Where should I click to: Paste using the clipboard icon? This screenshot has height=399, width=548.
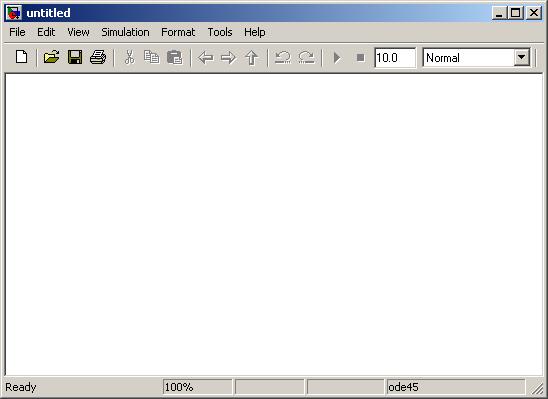coord(175,57)
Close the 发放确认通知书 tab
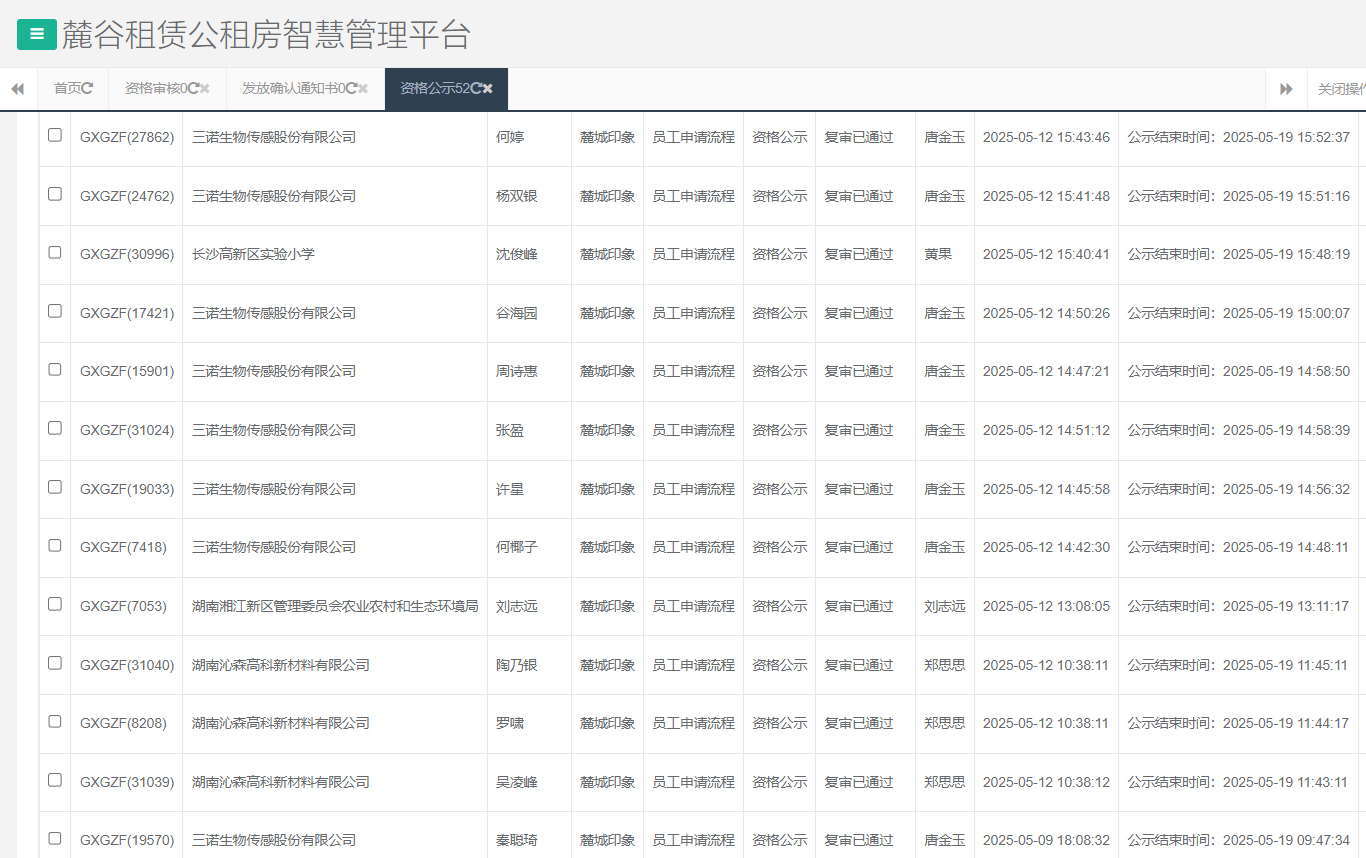 point(363,89)
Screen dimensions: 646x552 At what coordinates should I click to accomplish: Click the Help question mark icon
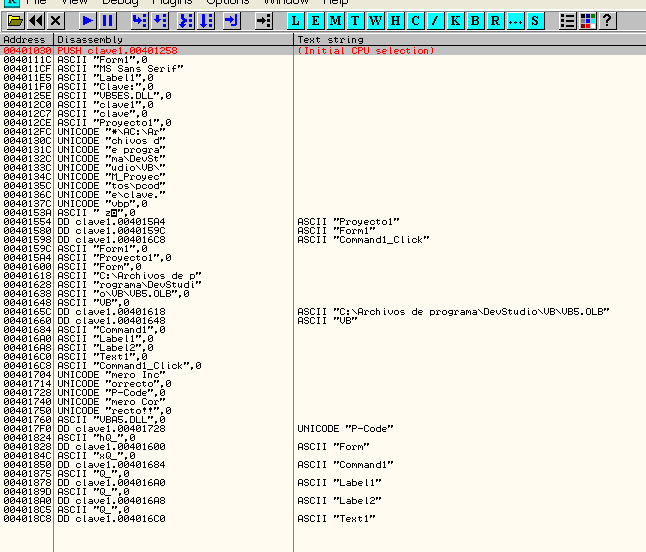pos(607,20)
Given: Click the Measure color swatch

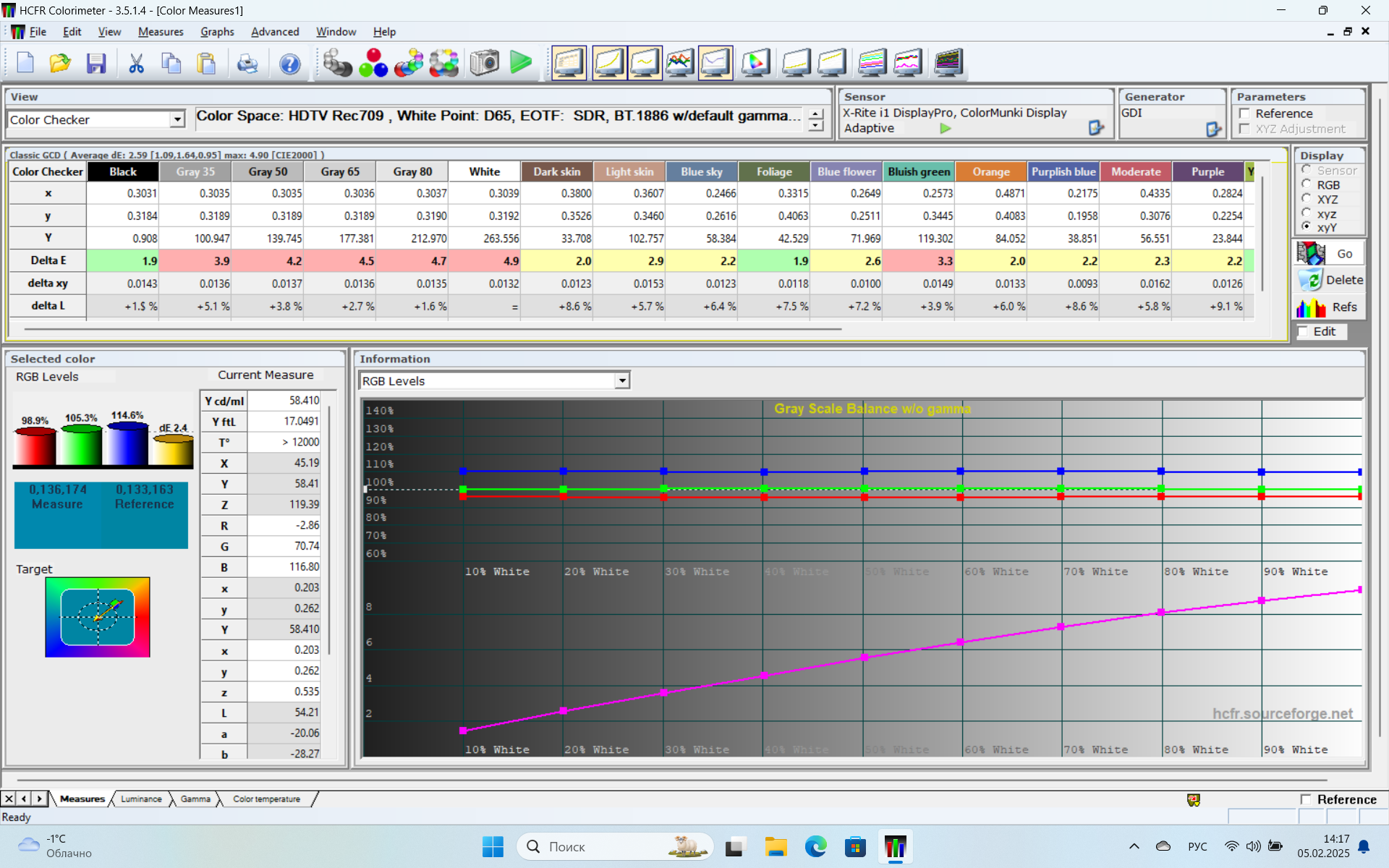Looking at the screenshot, I should click(57, 515).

**********

# [What you will do]
Format the listing above as a Markdown table with the columns "Row" and "Line," one row per line, numbered in order. Skip blank lines and leave out the pictures.

# [Problem solution]
| Row | Line |
|---|---|
| 1 | Where should I click to: Paste using the clipboard icon? This screenshot has height=399, width=548. |
| 2 | coord(175,57) |
| 3 | Close the 发放确认通知书 tab |
| 4 |  point(363,89) |
| 5 | Screen dimensions: 646x552 At what coordinates should I click to accomplish: Click the Help question mark icon |
| 6 | pos(607,20) |
| 7 | Given: Click the Measure color swatch |
| 8 | Looking at the screenshot, I should click(57, 515). |